■ WHAT YOU ARE ASKED TO DO:
What you need to do is retype every entry exactly as written.

----------------------------------------

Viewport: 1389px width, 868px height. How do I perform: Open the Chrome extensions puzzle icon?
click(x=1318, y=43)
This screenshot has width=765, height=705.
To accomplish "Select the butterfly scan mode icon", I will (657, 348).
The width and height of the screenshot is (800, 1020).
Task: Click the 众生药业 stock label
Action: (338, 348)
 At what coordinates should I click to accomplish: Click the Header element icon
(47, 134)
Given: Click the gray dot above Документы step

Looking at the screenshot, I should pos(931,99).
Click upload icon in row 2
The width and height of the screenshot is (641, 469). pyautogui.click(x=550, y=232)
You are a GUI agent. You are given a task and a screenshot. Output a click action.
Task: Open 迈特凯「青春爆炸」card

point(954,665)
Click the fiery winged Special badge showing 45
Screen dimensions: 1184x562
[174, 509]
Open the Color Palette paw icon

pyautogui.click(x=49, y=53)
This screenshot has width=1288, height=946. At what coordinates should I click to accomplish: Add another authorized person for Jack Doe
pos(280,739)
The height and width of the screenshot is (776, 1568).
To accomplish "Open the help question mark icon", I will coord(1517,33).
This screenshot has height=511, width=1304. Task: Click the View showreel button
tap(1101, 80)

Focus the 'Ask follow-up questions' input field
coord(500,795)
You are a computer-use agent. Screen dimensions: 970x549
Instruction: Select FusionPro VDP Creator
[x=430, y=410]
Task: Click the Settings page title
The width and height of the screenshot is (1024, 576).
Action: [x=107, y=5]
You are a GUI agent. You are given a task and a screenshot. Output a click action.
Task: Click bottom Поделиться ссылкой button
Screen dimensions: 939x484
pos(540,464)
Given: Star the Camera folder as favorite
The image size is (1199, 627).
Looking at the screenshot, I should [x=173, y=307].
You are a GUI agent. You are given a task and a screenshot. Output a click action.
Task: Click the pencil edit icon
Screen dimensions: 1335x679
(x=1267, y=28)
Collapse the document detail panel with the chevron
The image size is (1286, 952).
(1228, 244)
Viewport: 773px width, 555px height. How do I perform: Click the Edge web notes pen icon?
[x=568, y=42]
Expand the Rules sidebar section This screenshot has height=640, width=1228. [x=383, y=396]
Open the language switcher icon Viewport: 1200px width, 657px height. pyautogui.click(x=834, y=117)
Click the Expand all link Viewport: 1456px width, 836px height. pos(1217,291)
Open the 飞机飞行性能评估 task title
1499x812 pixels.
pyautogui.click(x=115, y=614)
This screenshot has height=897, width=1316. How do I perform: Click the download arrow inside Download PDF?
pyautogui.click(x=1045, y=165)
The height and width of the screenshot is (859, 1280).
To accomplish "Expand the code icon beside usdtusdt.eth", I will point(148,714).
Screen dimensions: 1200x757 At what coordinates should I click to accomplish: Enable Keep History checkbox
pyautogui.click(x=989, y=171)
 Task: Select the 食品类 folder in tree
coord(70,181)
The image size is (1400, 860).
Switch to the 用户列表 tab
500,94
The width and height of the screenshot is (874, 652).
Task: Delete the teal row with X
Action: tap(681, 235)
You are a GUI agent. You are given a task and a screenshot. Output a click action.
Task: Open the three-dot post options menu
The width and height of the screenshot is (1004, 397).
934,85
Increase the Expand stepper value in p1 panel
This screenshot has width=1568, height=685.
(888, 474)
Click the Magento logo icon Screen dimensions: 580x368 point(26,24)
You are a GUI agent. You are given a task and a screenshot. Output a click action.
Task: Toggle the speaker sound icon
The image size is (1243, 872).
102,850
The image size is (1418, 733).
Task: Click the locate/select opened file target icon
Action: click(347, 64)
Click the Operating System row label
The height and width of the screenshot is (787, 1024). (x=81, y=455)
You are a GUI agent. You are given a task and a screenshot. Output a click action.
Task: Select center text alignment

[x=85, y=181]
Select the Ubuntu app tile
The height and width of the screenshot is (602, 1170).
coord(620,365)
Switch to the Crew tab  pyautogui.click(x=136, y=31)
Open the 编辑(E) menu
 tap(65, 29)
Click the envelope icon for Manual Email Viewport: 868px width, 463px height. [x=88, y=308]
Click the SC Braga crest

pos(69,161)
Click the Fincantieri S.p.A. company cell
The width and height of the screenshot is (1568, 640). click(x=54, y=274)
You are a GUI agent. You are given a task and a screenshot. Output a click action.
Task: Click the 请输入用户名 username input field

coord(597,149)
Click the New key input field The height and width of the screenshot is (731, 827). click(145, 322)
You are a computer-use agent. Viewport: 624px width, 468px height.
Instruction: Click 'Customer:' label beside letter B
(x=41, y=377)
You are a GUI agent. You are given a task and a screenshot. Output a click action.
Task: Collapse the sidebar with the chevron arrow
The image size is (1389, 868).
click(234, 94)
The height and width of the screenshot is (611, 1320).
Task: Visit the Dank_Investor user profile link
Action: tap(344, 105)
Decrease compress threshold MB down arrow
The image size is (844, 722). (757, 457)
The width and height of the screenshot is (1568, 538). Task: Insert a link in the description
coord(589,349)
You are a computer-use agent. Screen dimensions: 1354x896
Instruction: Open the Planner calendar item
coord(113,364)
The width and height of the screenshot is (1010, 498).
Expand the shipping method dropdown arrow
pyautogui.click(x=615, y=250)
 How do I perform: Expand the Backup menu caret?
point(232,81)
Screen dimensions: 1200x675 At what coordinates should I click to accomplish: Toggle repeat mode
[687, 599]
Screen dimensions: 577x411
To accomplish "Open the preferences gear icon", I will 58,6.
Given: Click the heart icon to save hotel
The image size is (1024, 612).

----------------------------------------

■ SOLUTION FOR THIS TASK:
Viewport: 1389px width, 868px height. How do I perform: Open the Chrome extensions puzzle icon?
click(x=1318, y=43)
This screenshot has width=765, height=705.
To accomplish "Select the butterfly scan mode icon", I will (657, 348).
The width and height of the screenshot is (800, 1020).
Task: Click the 众生药业 stock label
Action: (338, 348)
 At what coordinates should I click to accomplish: Click the Header element icon
(47, 134)
Given: Click the gray dot above Документы step

Looking at the screenshot, I should pos(931,99).
Click upload icon in row 2
The width and height of the screenshot is (641, 469). pyautogui.click(x=550, y=232)
You are a GUI agent. You are given a task and a screenshot. Output a click action.
Task: Open 迈特凯「青春爆炸」card

point(954,665)
Click the fiery winged Special badge showing 45
Screen dimensions: 1184x562
[174, 509]
Open the Color Palette paw icon

pyautogui.click(x=49, y=53)
This screenshot has width=1288, height=946. At what coordinates should I click to accomplish: Add another authorized person for Jack Doe
pos(280,739)
The height and width of the screenshot is (776, 1568).
To accomplish "Open the help question mark icon", I will coord(1517,33).
This screenshot has height=511, width=1304. Task: Click the View showreel button
tap(1101, 80)

Focus the 'Ask follow-up questions' input field
coord(500,795)
You are a computer-use agent. Screen dimensions: 970x549
Instruction: Select FusionPro VDP Creator
[x=430, y=410]
Task: Click the Settings page title
The width and height of the screenshot is (1024, 576).
Action: [x=107, y=5]
You are a GUI agent. You are given a task and a screenshot. Output a click action.
Task: Click bottom Поделиться ссылкой button
Screen dimensions: 939x484
pos(540,464)
Given: Star the Camera folder as favorite
The image size is (1199, 627).
Looking at the screenshot, I should [x=173, y=307].
You are a GUI agent. You are given a task and a screenshot. Output a click action.
Task: Click the pencil edit icon
Screen dimensions: 1335x679
(x=1267, y=28)
Collapse the document detail panel with the chevron
The image size is (1286, 952).
(1228, 244)
Viewport: 773px width, 555px height. How do I perform: Click the Edge web notes pen icon?
[x=568, y=42]
Expand the Rules sidebar section This screenshot has height=640, width=1228. [x=383, y=396]
Open the language switcher icon Viewport: 1200px width, 657px height. pyautogui.click(x=834, y=117)
Click the Expand all link Viewport: 1456px width, 836px height. pos(1217,291)
Open the 飞机飞行性能评估 task title
1499x812 pixels.
pyautogui.click(x=115, y=614)
This screenshot has height=897, width=1316. How do I perform: Click the download arrow inside Download PDF?
pyautogui.click(x=1045, y=165)
The height and width of the screenshot is (859, 1280).
To accomplish "Expand the code icon beside usdtusdt.eth", I will point(148,714).
Screen dimensions: 1200x757 At what coordinates should I click to accomplish: Enable Keep History checkbox
pyautogui.click(x=989, y=171)
 Task: Select the 食品类 folder in tree
coord(70,181)
The image size is (1400, 860).
Switch to the 用户列表 tab
500,94
The width and height of the screenshot is (874, 652).
Task: Delete the teal row with X
Action: tap(681, 235)
You are a GUI agent. You are given a task and a screenshot. Output a click action.
Task: Open the three-dot post options menu
The width and height of the screenshot is (1004, 397).
934,85
Increase the Expand stepper value in p1 panel
This screenshot has width=1568, height=685.
(888, 474)
Click the Magento logo icon Screen dimensions: 580x368 point(26,24)
You are a GUI agent. You are given a task and a screenshot. Output a click action.
Task: Toggle the speaker sound icon
The image size is (1243, 872).
102,850
The image size is (1418, 733).
Task: Click the locate/select opened file target icon
Action: click(347, 64)
Click the Operating System row label
The height and width of the screenshot is (787, 1024). (x=81, y=455)
You are a GUI agent. You are given a task and a screenshot. Output a click action.
Task: Select center text alignment

[x=85, y=181]
Select the Ubuntu app tile
The height and width of the screenshot is (602, 1170).
coord(620,365)
Switch to the Crew tab  pyautogui.click(x=136, y=31)
Open the 编辑(E) menu
 tap(65, 29)
Click the envelope icon for Manual Email Viewport: 868px width, 463px height. [x=88, y=308]
Click the SC Braga crest

pos(69,161)
Click the Fincantieri S.p.A. company cell
The width and height of the screenshot is (1568, 640). click(x=54, y=274)
You are a GUI agent. You are given a task and a screenshot. Output a click action.
Task: Click the 请输入用户名 username input field

coord(597,149)
Click the New key input field The height and width of the screenshot is (731, 827). click(145, 322)
You are a computer-use agent. Viewport: 624px width, 468px height.
Instruction: Click 'Customer:' label beside letter B
(x=41, y=377)
You are a GUI agent. You are given a task and a screenshot. Output a click action.
Task: Collapse the sidebar with the chevron arrow
The image size is (1389, 868).
click(234, 94)
The height and width of the screenshot is (611, 1320).
Task: Visit the Dank_Investor user profile link
Action: tap(344, 105)
Decrease compress threshold MB down arrow
The image size is (844, 722). (757, 457)
The width and height of the screenshot is (1568, 538). Task: Insert a link in the description
coord(589,349)
You are a computer-use agent. Screen dimensions: 1354x896
Instruction: Open the Planner calendar item
coord(113,364)
The width and height of the screenshot is (1010, 498).
Expand the shipping method dropdown arrow
pyautogui.click(x=615, y=250)
 How do I perform: Expand the Backup menu caret?
point(232,81)
Screen dimensions: 1200x675 At what coordinates should I click to accomplish: Toggle repeat mode
[687, 599]
Screen dimensions: 577x411
To accomplish "Open the preferences gear icon", I will 58,6.
Given: Click the heart icon to save hotel
The image size is (1024, 612).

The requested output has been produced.